Characterisation of S. pombe Dph1 and Rhp23 and their roles in targeting polyubiquitinylated substrates to the proteasome. (360G-Wellcome-080823_Z_06_Z)

The ubiquitin (Ub)-mediated protein degradation pathway regulates many critical eukaryotic cellular functions that include cell cycle control, protein quality control and transcription regulation. Four K48-linked Ub molecules attached to the target protein has been shown to be the minimal signal for degradation. Although the molecular interactions that mediate the selective recognition of Lys48-linked polyUb chains by particular Ub-interacting domains (UBAs) have been elaborated, our recent structural studies have also shown that alternative models may exist.
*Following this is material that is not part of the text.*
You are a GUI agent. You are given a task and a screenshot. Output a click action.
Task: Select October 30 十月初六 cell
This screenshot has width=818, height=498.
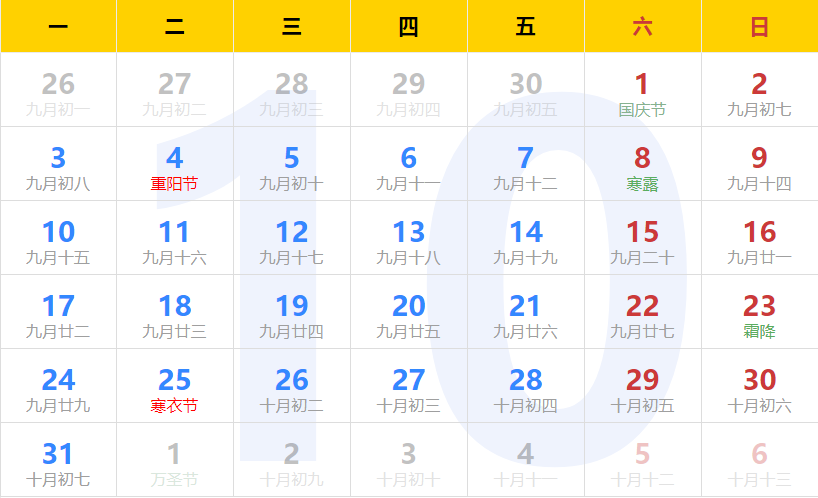[x=759, y=388]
These observations suggest that UBA domain containing proteins may employ diverse mechanisms for Ub recognition that may be an intrinsic property of the isolated UBA domain but may also be dependent on its protein environment. Once the polyUb signal is recognised, a number of pathways have been characterised that deliver polyubiquitinylated substrates to the proteasome. However, it is still unclear whether once at the proteasome all proteasome substrates are processed through the same pathway or whether multiple parallel and/or alternative pathways exist. This project aims to (i) Elaborate the interactions between Dph1 and Rhp23, (two proteins that contain both a Ub-like domain (UBL) and a Ub-associating domain (UBA) and are proposed to act as shuttle proteins to bring polyubiquitinylated substrates to the proteasome) and Ub chains; (ii) characterise the interactions between Dph1 and Rhp23 with Mts4 (a subunit of the 19S proteasome lid sub-complex); and (iii) Elaborate the role of Pus1 as a facilitator of the interaction between Rhp23 and Mts4.